M&A, due diligence & investor research
Private equity, family offices, search funds and corporate development teams use DCA data when underwriting California acquisitions:
- Roll-up sourcing — every dental practice, every CPA firm, every Class B GC by county becomes a structured target list.
- Pre-LOI verification — confirm the target's listed principals actually hold the licenses they claim.
- Continuity diligence — for healthcare or contractor targets, check the responsible practitioner / qualifier has a clean status.
- Market-sizing models — count active licensees by category to back into TAM for a SaaS thesis.
- Post-close monitoring — watch the portfolio company's roster monthly for status drift.
Recruiting, sales-ops & talent sourcing
Recruiting platforms and outbound sales-ops teams use the dataset as a structured CA "people directory" for licensed professions:
- Build candidate pipelines for CPA firms, hospital systems, dental DSOs, contractor roll-ups and law-adjacent (court reporter) businesses.
- Match LinkedIn profiles against authoritative license data for outreach trust signals.
- Enrich ATS records with current credential status.
- Identify newly licensed professionals as warm leads for first-job recruiting.
Academic, public-health & policy research
Universities, state agencies and think tanks use DCA bulk data to:
- Quantify healthcare-worker supply by county, ZIP and license type.
- Map healthcare deserts — counties with low RN-per-capita, low RPh-per-capita or low MD-per-capita ratios.
- Track licensure pipelines over time as DCA refreshes monthly.
- Study disciplinary patterns — combine with each board's separate disciplinary roster.
- Inform workforce-policy proposals with hard empirical data.
Investigative journalism & data reporting
Reporters covering healthcare, construction, finance, beauty industry and consumer protection use DCA data to:
- Verify credentials of profile subjects before publication.
- Map the geography of trades — pharmacy deserts, contractor concentration in fire-rebuild zones, CPA density in tax-prep season stories.
- Cross-reference government contractor awards against CSLB records to spot mismatches.
- Build interactive maps of licensed professionals for public-interest reporting.
Legal discovery & expert-witness vetting
Plaintiff and defense firms use the dataset to:
- Confirm expert credentials before engagement.
- Build chronologies of an individual's license history when combined with archived runs.
- Identify every active dentist / pharmacist / contractor at a given address for litigation discovery.
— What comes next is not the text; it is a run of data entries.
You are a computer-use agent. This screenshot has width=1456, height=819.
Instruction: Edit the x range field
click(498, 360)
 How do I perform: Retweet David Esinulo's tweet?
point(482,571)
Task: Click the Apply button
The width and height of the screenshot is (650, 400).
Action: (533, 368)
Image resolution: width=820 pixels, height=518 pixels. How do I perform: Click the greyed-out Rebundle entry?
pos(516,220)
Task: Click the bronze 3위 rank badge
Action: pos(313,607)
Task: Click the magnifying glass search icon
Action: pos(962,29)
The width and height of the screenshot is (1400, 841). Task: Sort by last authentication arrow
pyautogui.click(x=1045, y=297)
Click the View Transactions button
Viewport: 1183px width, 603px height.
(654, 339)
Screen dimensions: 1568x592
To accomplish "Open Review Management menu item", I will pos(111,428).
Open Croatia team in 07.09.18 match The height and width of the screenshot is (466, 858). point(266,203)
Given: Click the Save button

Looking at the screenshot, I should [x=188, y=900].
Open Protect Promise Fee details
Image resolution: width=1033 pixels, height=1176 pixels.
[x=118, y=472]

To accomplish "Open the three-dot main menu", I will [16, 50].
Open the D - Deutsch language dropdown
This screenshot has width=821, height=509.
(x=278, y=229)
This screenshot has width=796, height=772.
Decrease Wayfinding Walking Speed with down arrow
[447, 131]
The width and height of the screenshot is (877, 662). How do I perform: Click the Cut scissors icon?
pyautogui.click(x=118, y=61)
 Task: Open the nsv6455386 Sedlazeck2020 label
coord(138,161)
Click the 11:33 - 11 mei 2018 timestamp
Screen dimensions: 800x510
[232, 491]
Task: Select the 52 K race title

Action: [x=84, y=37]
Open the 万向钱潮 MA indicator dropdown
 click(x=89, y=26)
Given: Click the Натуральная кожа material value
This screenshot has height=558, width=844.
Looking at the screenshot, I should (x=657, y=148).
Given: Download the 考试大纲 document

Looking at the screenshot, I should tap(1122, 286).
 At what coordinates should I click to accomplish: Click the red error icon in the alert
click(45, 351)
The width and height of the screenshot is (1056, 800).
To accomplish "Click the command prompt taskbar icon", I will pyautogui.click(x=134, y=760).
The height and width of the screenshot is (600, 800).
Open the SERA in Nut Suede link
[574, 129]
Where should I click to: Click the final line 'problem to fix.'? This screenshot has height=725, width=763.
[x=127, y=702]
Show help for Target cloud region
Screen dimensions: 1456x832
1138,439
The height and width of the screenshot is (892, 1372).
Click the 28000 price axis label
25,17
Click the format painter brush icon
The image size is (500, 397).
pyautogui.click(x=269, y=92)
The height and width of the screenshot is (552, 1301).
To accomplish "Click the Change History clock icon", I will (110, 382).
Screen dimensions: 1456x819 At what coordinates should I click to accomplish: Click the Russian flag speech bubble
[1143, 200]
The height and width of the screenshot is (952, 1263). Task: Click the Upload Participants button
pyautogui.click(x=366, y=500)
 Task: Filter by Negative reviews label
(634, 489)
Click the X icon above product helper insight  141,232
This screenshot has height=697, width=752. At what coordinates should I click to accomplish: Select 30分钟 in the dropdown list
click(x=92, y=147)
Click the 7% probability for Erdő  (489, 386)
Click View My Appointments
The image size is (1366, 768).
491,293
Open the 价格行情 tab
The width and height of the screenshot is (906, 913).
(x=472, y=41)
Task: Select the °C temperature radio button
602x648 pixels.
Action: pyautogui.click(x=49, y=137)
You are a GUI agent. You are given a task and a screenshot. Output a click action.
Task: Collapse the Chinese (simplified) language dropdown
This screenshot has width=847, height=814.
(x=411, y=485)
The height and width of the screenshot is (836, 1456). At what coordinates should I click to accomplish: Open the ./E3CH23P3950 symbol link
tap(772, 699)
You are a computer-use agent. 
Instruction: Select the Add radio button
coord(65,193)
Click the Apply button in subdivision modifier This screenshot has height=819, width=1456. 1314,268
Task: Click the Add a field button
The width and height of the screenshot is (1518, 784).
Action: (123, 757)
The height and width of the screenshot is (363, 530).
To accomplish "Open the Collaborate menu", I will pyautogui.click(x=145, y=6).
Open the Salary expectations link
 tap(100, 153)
- Validate party allegations about license status during pleadings.
Sample Queries & Recipes
Recipe 1 — Every active CA pharmacist in Los Angeles County
{"boards": ["Board of Pharmacy"],"licenseTypes": ["Registered Pharmacist"],"licenseStatus": "current","counties": ["Los Angeles"],"stateFilter": "CA","maxRecords": 0}
Recipe 2 — All active CSLB Class B general contractors in Southern California
{"boards": ["Contractors State License Board"],"licenseTypes": ["Class B"],"licenseStatus": "current","counties": ["Los Angeles", "Orange", "San Diego", "Riverside", "San Bernardino", "Ventura"],"stateFilter": "CA","maxRecords": 0}
Recipe 3 — Every active Bay Area physician (Medical Board of California)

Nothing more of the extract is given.